British Columbia

Royal B.C. Museum to close exhibits that further colonial narrative

The B.C. Royal Museum has announced it will be closing sections of the First People's gallery on its third floor as it seeks to decolonize the institution.

Museum says it will work with Indigenous groups on repatriating, conserving items

A museum building is seen with a sign saying "Royal BC Museum" and "IMAX" on its front above entry doors for visitors.
The Royal B.C. Museum is a Crown corporation, receiving an annual $11.9 million grant from the government. (Mike McArthur/CBC)

The B.C. Royal Museum has announced it will be closing sections of the First People's gallery on its third floor as it seeks to decolonize the institution.

The announcement is part of the museum's response to calls to action from Indigenous leaders to increase cultural safety and make the museum a welcome place to all.

Earlier this year, its CEO stepped down after allegations of racism from Indigenous staff. 

"Decolonization of the museum's galleries is important and long overdue," said acting CEO Daniel Muzyka in a statement.

Closing the exhibits will involve consultations with Indigenous Peoples and First Nations to appropriately repatriate and conserve certain items, he said.

The First Peoples gallery is one of the core galleries that will be closed and carefully dismantled. The museum will consult with Indigenous British Columbians before creating a new exhibit. (Mike McArthur/CBC)

Replacing the exhibitions will take years, according to Muzyka.
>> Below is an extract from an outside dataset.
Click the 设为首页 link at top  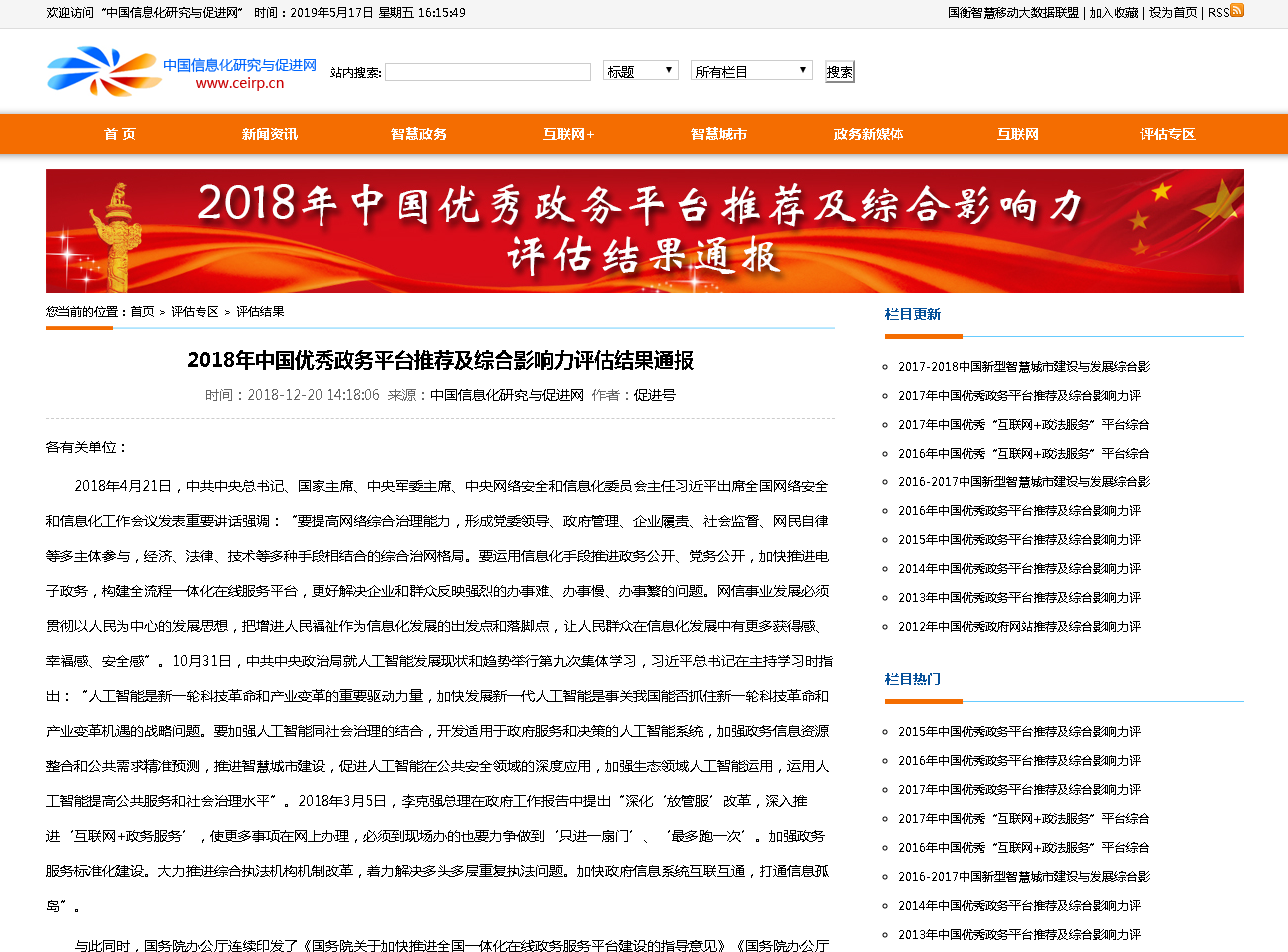[1173, 13]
The museum's goal is to reflect the lived experiences of people who live in modern British Columbia, as well as those who have historically lived in the region.

"That will involve a great deal of consultation, building new narratives around the lived experience as told by the people themselves, not through some historic lens or colonial lens," Muzyka said, although this work won't begin until the floor is fully closed in January.
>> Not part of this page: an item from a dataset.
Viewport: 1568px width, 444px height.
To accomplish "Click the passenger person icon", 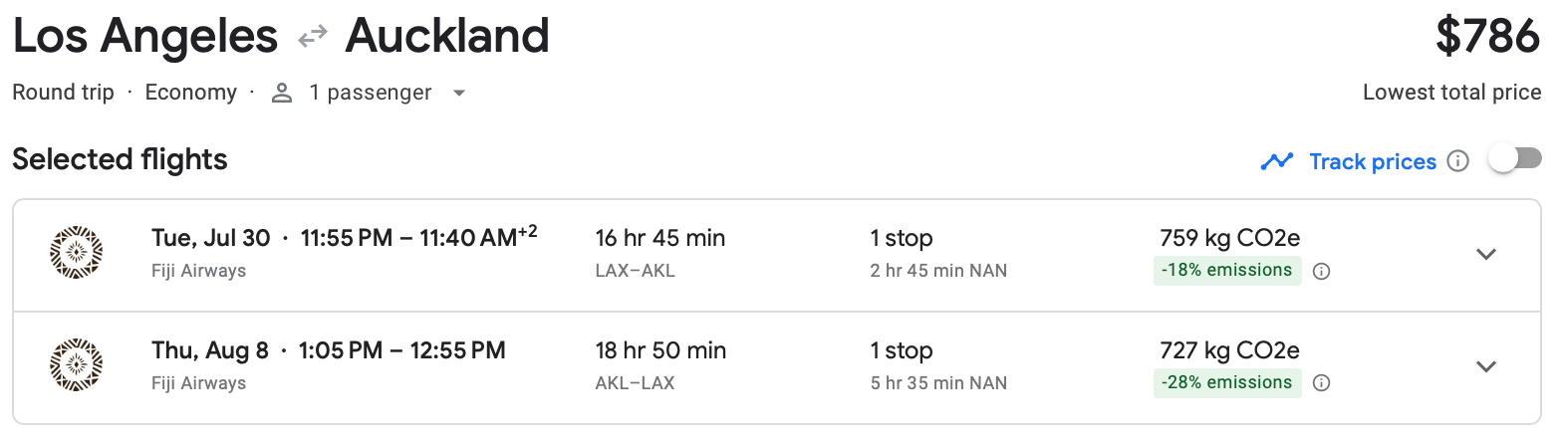I will (282, 93).
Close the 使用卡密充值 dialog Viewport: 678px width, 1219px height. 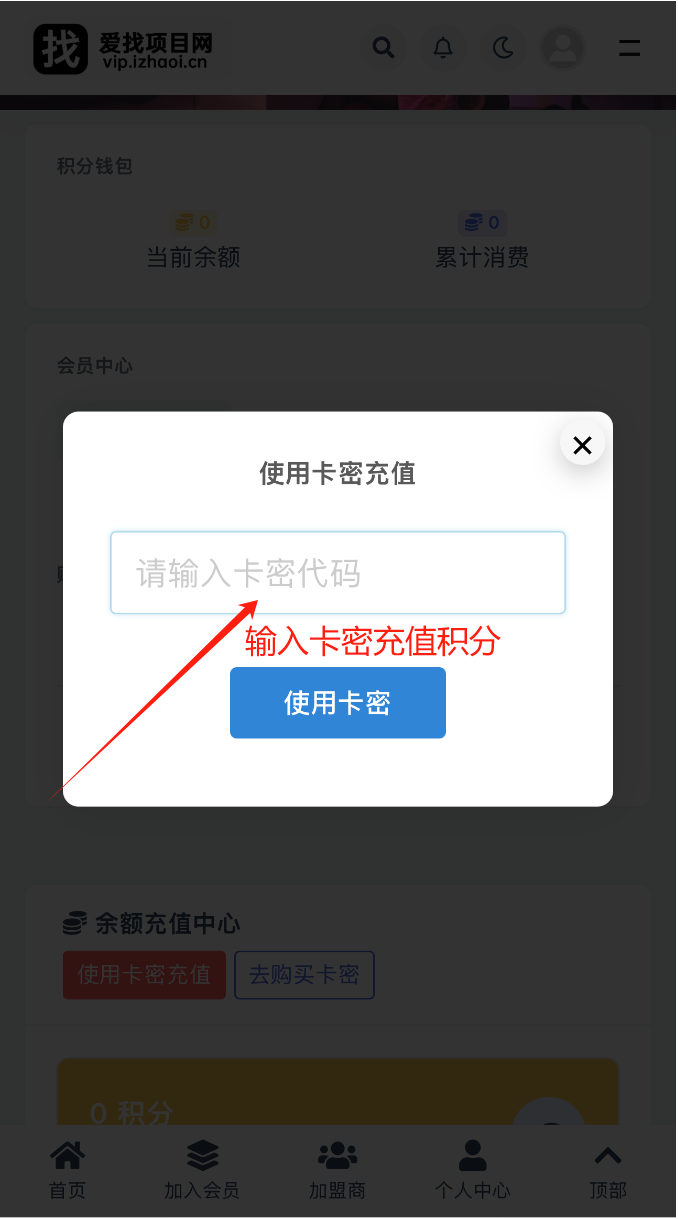[x=582, y=445]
The museum says the work to create new narratives that will include underrepresented voices will be long term.

The museum's third floor, known as the First People's gallery, includes the exhibits Our Living Languages: First People's Voices in B.C. and Becoming B.C. 

The Becoming B.C. gallery, which focuses on the story of European settlement in B.C. and has been widely criticized for pushing a colonial narrative, will be the first to close.

Troy Sebastian, a former employee, says the decision is good news.

When he left his job as curator of the Indigenous Collection in February, he wrote, "I am happy to leave that wicked place behind. Yet, as long as the museum continues to possess my family's sacred items that were taken from us during residential school, I can never truly leave."

Sebastian is Ktunaxa and says Indigenous people have long spoken out about how they are depicted in the First People's gallery in particular. He describes it as "a time-lock capsule of racist attitudes from previous eras that kind of persist to today." 

"Having a museum that depicts Indigenous people as not having a voice, a face, or any authority at all, is something that just can't continue," said Sebastian.  

He's calling on Victoria residents, who he says have shown a willingness this year to support Indigenous people at events like Orange Shirt Day and vigils in the wake of the Tk'emlúps te Secwépemc discoveries, to demand that change at the museum happen and happen quickly. 

Tourism, Arts, Culture and Sport Minister Melanie Mark said it's part of the government's commitment to truth and reconciliation.

"For too long, museums have been colonial institutions that exclude others from telling their own stories," said Mark.